Com o advento dos computadores, essas habilidades tornaram-se em grande parte obsoletas. Em vez disso, a capacidade de processar informações de forma eficaz é agora mais útil e valiosa para o indivíduo. Desta forma, a tecnologia tem ajudado a sociedade, automatizando uma tarefa e libertando a mente humana para se concentrar em empreendimentos mais complexos. Seria possível que, ao delegar o pensamento crítico às máquinas, o cérebro humano pudesse progredir ainda mais? É impossível saber com certeza, porém é altamente improvável. A capacidade de avaliar e interpretar cuidadosamente as alternativas capacita os indivíduos a contribuir de forma eficiente para a vocação escolhida. Globalmente, o desenvolvimento de competências cognitivas de nível superior durante a adolescência é um objectivo instrucional dominante por parte de educadores e psicólogos, e com justa causa.
É essencial, portanto, que a adoção da digitalização na educação não prejudique qualquer ênfase colocada no cultivo do pensamento crítico na adolescência. A consciência da importância da autoeficácia e do efeito negativo que a aprendizagem passiva pode ter sobre ela deve ser considerada em qualquer discurso. Com o desenvolvimento de ferramentas sofisticadas de IA generativa, como o GPT-4, existe o perigo de que, eventualmente, tarefas como trabalhos escritos sejam atribuídas a máquinas, em vez de serem o produto da perspicácia dos alunos. Isto teria impacto na capacidade de um indivíduo estruturar adequadamente o material para consumo, bem como na sua capacidade de avaliar que informação é relevante incluir.
Os indicadores de pensamento crítico podem incluir a capacidade de julgar com sucesso a credibilidade das fontes, de avançar e defender uma hipótese racional e de formular questões esclarecedoras pertinentes. Essas habilidades não estão presentes na modelagem generativa como existem atualmente e estão entre as que correm maior risco de serem esgotadas nos humanos caso o raciocínio seja totalmente transferido para as máquinas. A única forma de verificar as informações produzidas pela IA é através da inspeção humana. Assim, a consciência dos limites da IA é fundamental. Se as tarefas escritas forem atribuídas a autómatos, haverá uma maior compulsão por parte dos educadores para promoverem e testarem competências de pensamento crítico, em vez das tarefas em que as máquinas já se destacam, como a memorização e a formatação.

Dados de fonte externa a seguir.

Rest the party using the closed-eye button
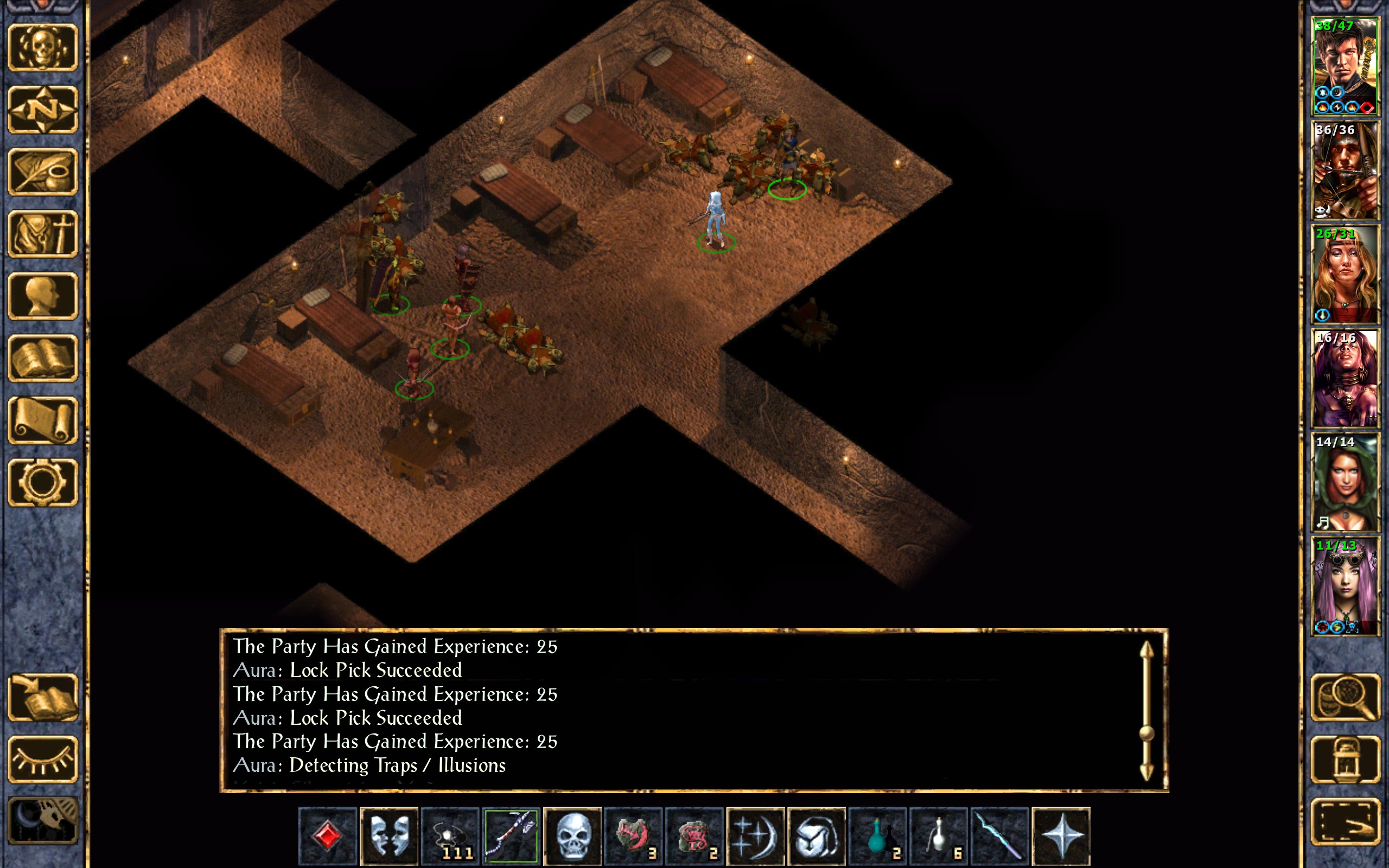1389x868 pixels. (x=43, y=760)
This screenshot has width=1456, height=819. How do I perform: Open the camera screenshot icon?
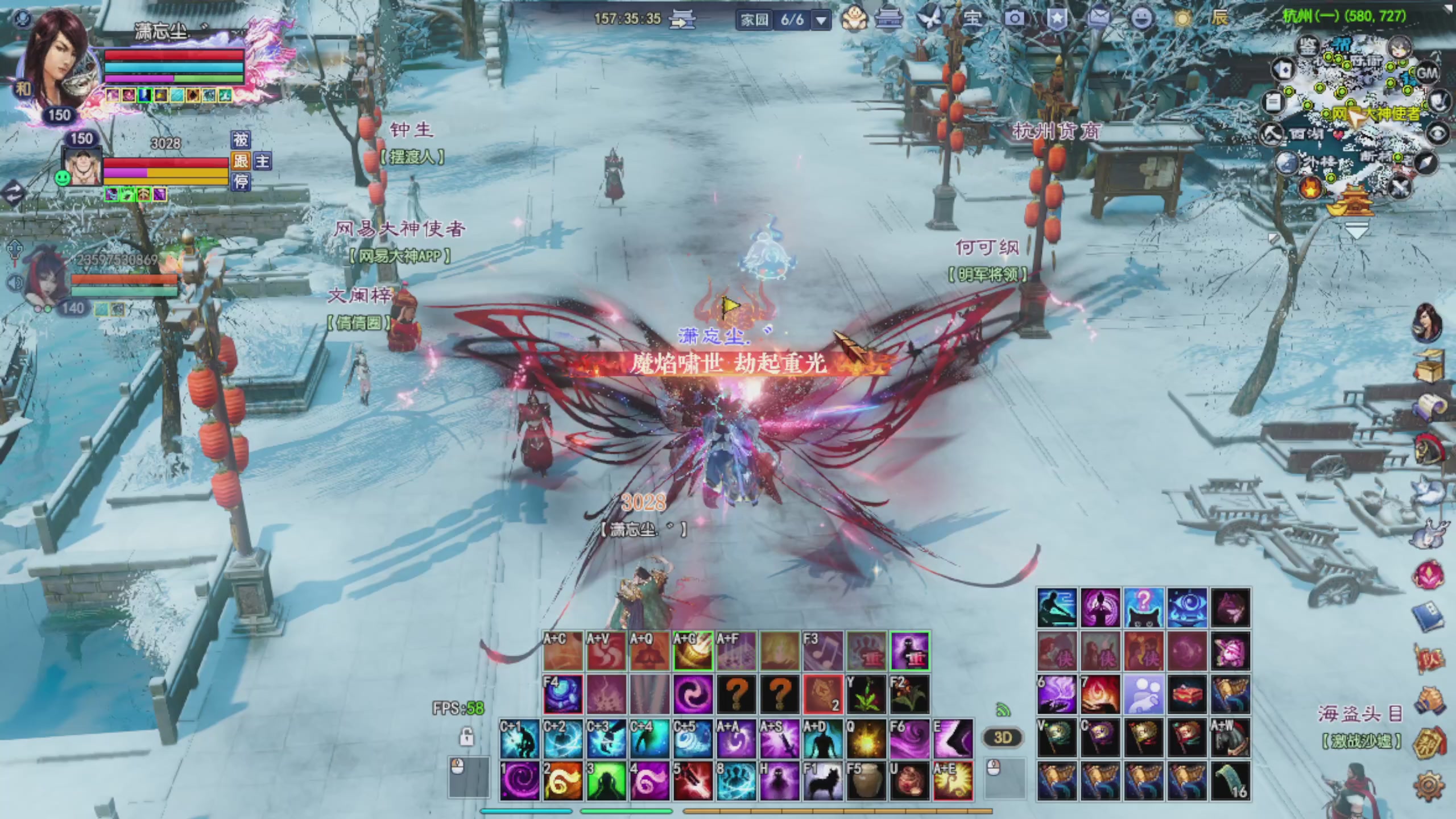(x=1014, y=18)
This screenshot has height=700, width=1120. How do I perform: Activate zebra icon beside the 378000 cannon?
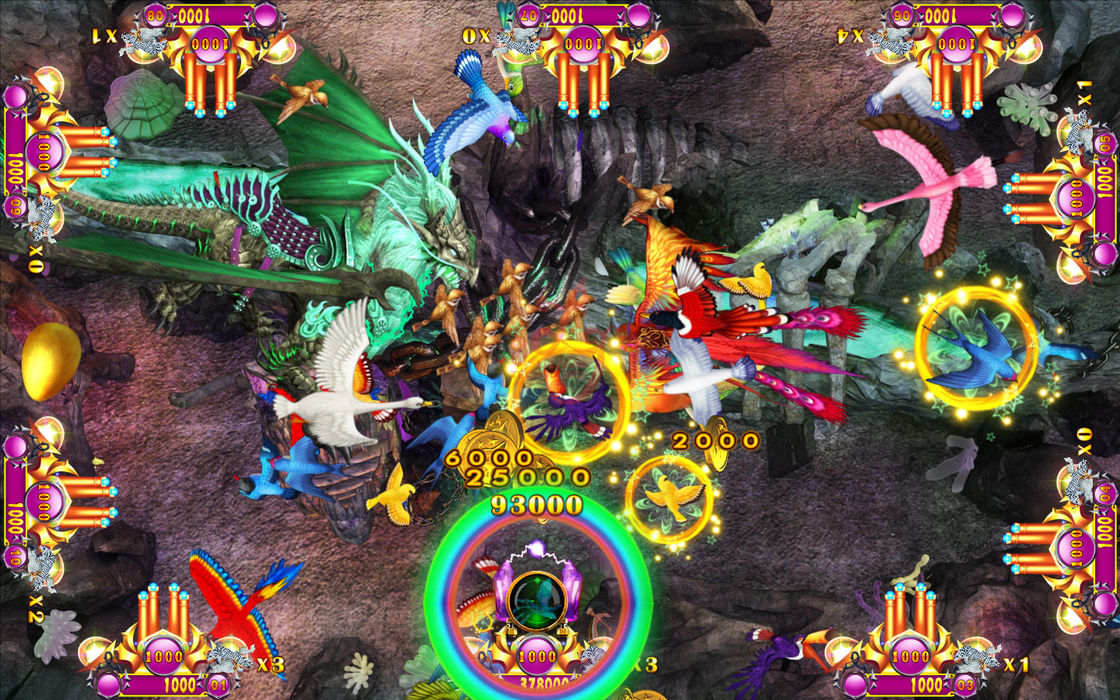[606, 657]
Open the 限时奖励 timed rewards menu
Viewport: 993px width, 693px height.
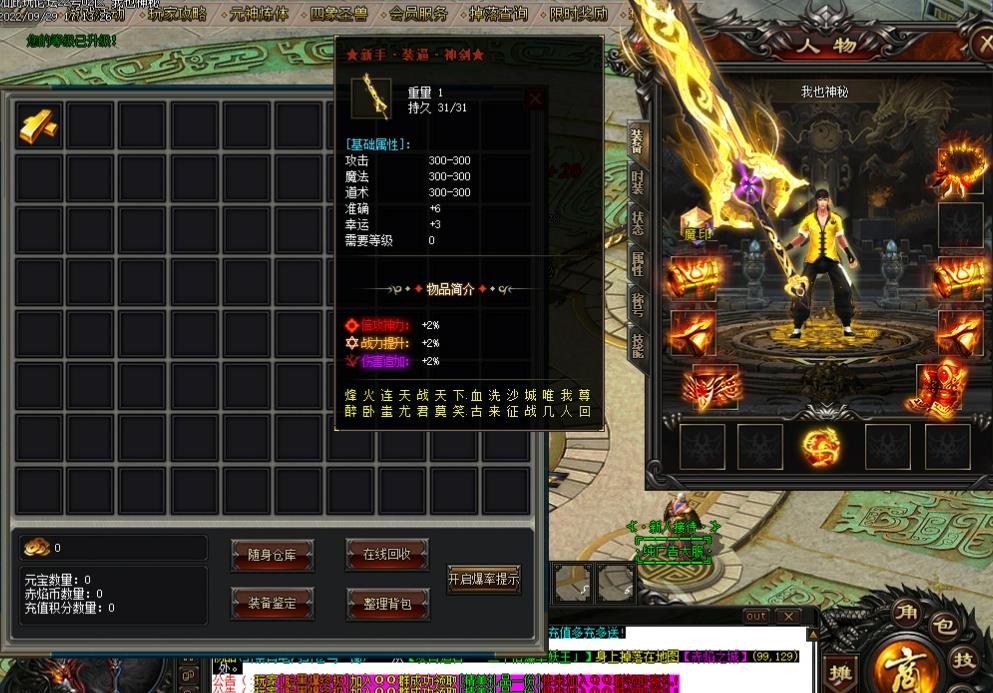coord(578,14)
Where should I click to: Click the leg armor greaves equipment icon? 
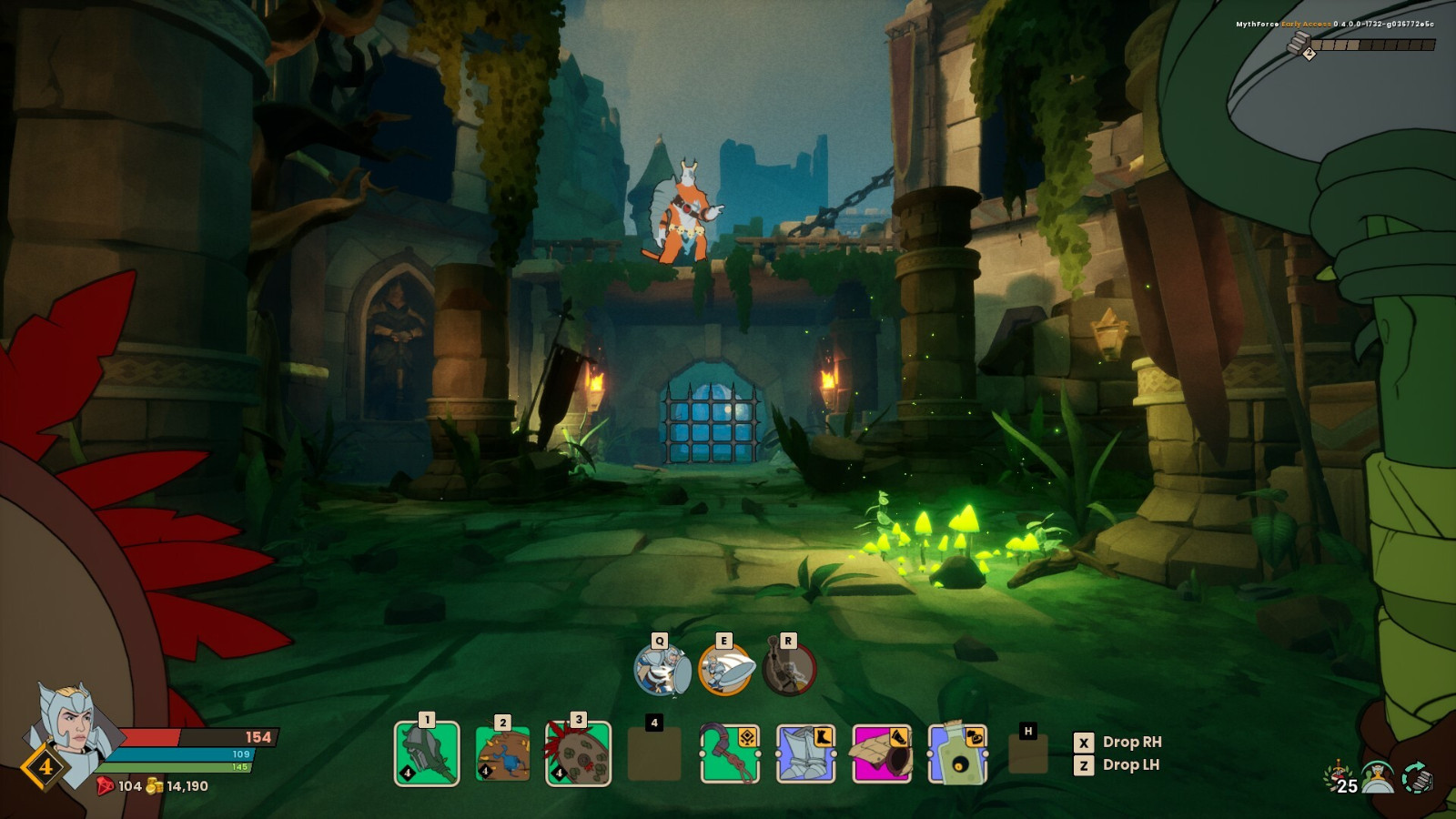[x=804, y=753]
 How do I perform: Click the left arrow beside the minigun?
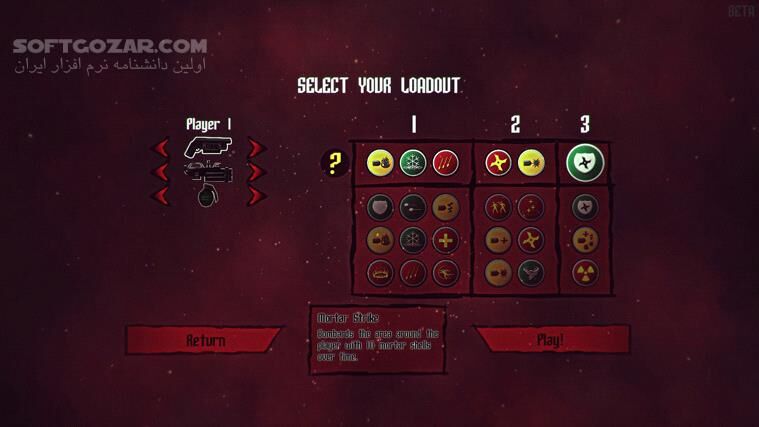[x=160, y=172]
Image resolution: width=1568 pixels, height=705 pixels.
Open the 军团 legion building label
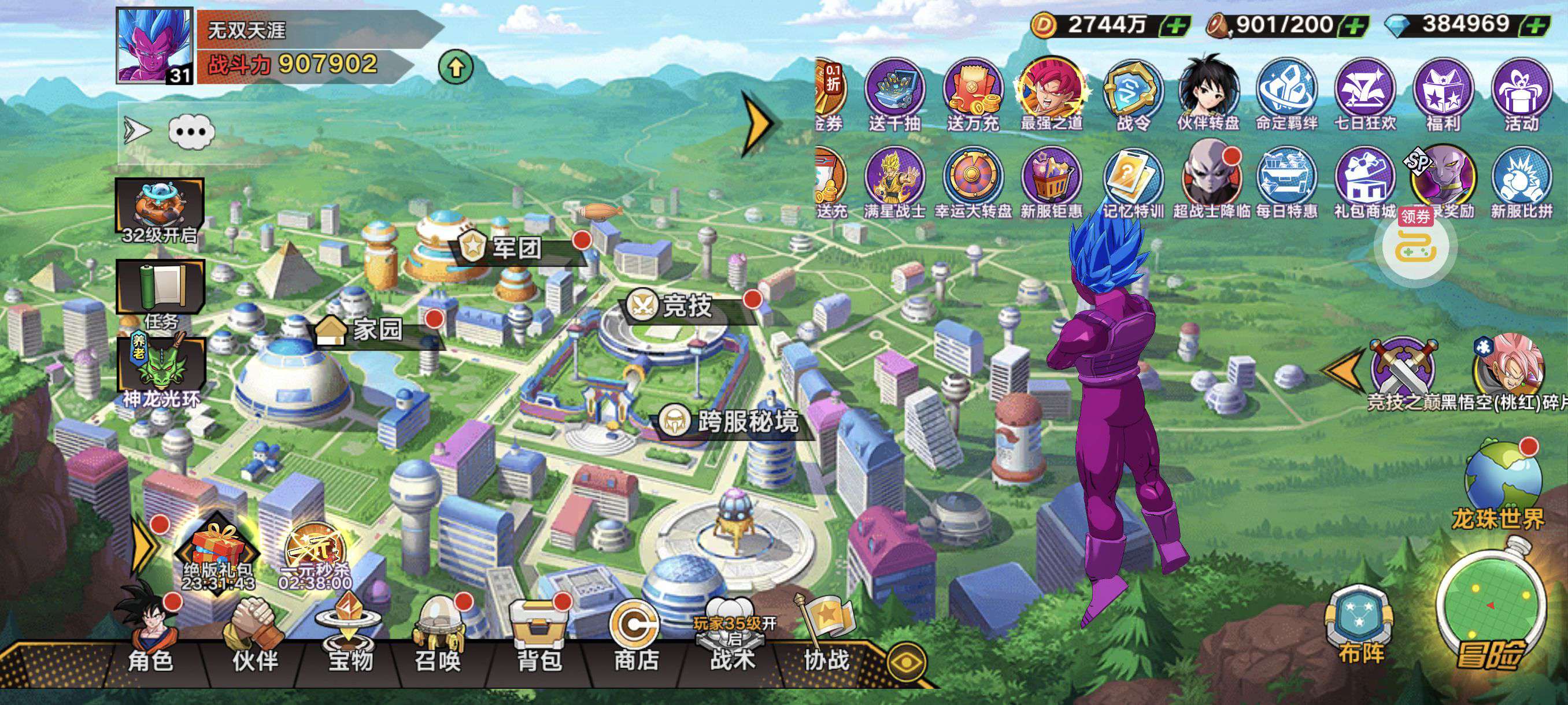pos(516,247)
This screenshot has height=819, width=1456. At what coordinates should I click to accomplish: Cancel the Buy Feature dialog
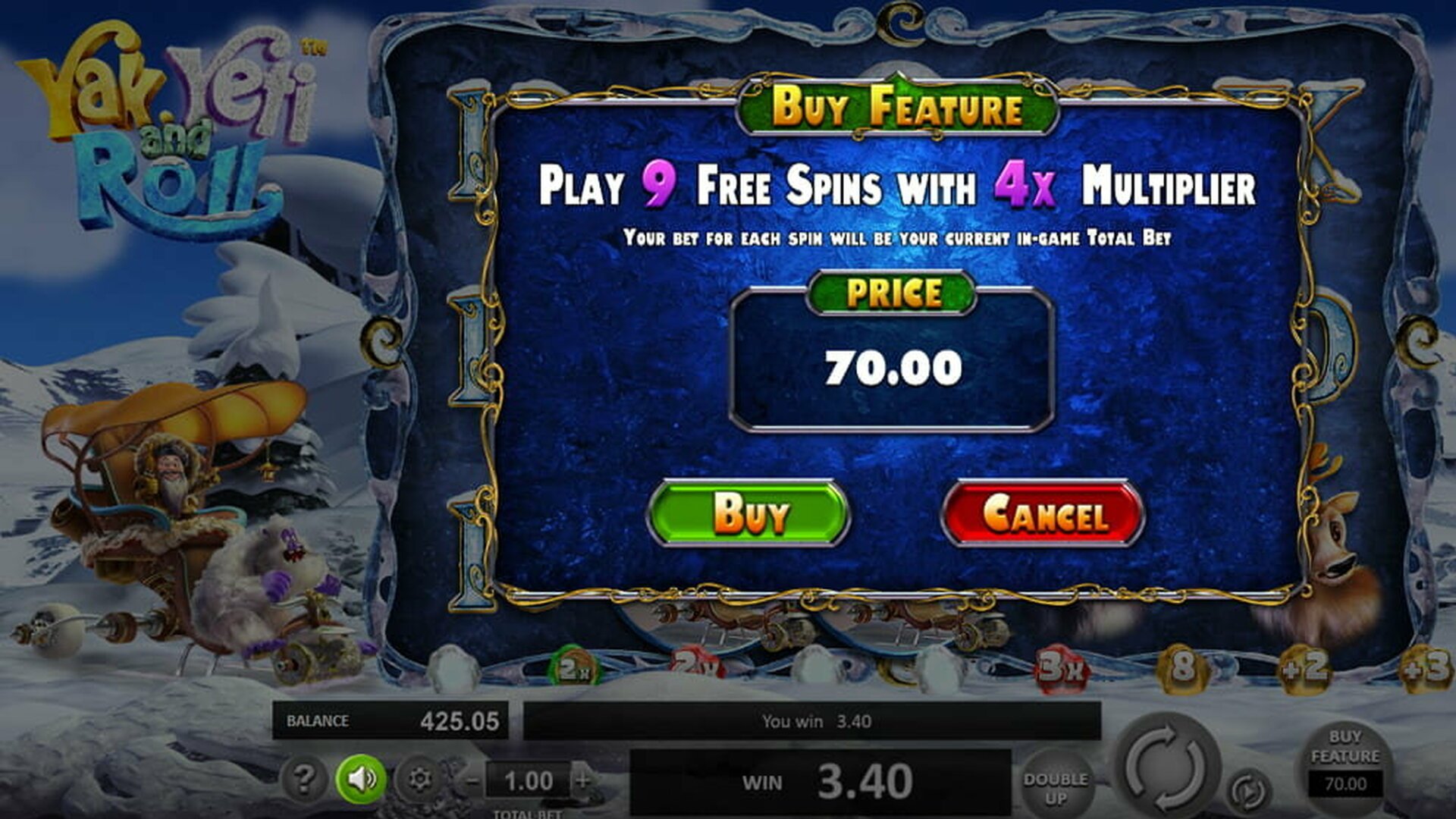click(1043, 513)
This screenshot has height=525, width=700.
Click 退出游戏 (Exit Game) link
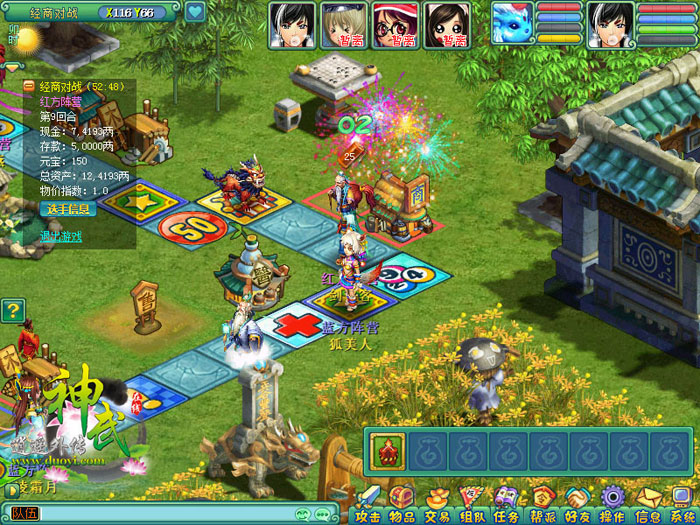coord(60,236)
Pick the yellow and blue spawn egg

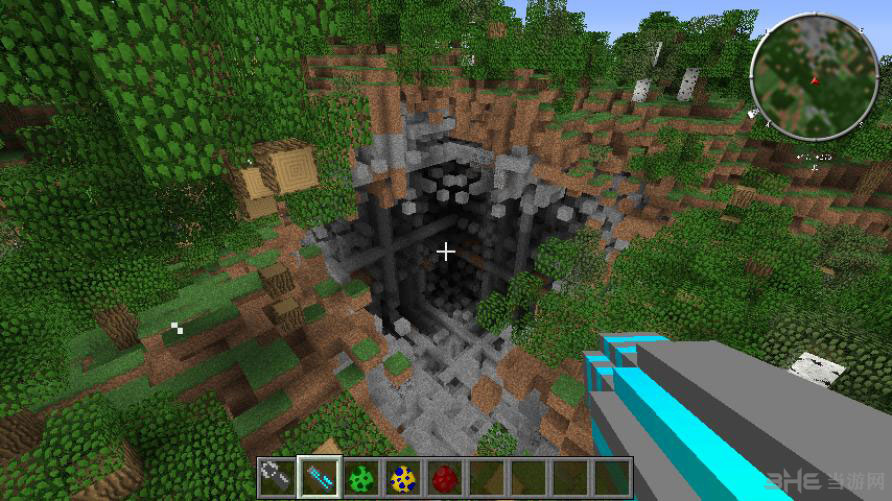403,477
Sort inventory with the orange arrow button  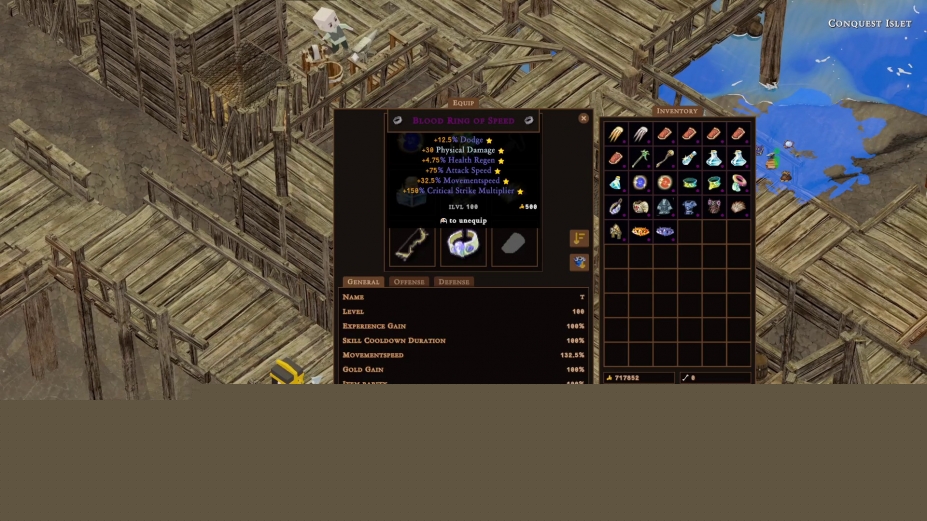(x=579, y=238)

Há uma necessidade de incorporar ferramentas de IA na educação, e esta necessidade é impulsionada pelo nível de interação que os alunos terão com a IA generativa na vida diária. Se a inclusão da IA não puder ser evitada, existe a possibilidade de, em vez disso, ser adoptada?
Certamente, parece haver motivos para esperança.
Tem sido amplamente documentado ao longo do tempo que o ensino em sala de aula sofre de uma uniformidade de abordagem que não é apropriada ou ideal para todos os alunos. Com o advento da IA educacional, existe a perspectiva de personalizar a experiência de aprendizagem para auxiliar os alunos com mais habilidade na compreensão de conceitos e processos complexos.
Além disso, as máquinas de treino para compreender melhor as necessidades dos alunos, por sua vez, podem fornecer informações aos professores e educadores sobre como instruir de forma mais eficaz. Assim, é imperativo que o professor, como agente de mudança na sala de aula, defenda os aspectos positivos da IA e os integre profundamente no ensino. À medida que a IA se torna mais complexa, a sua funcionalidade torna-se mais acessível e a educação pode dar-se ao luxo de beneficiar da sua assimilação.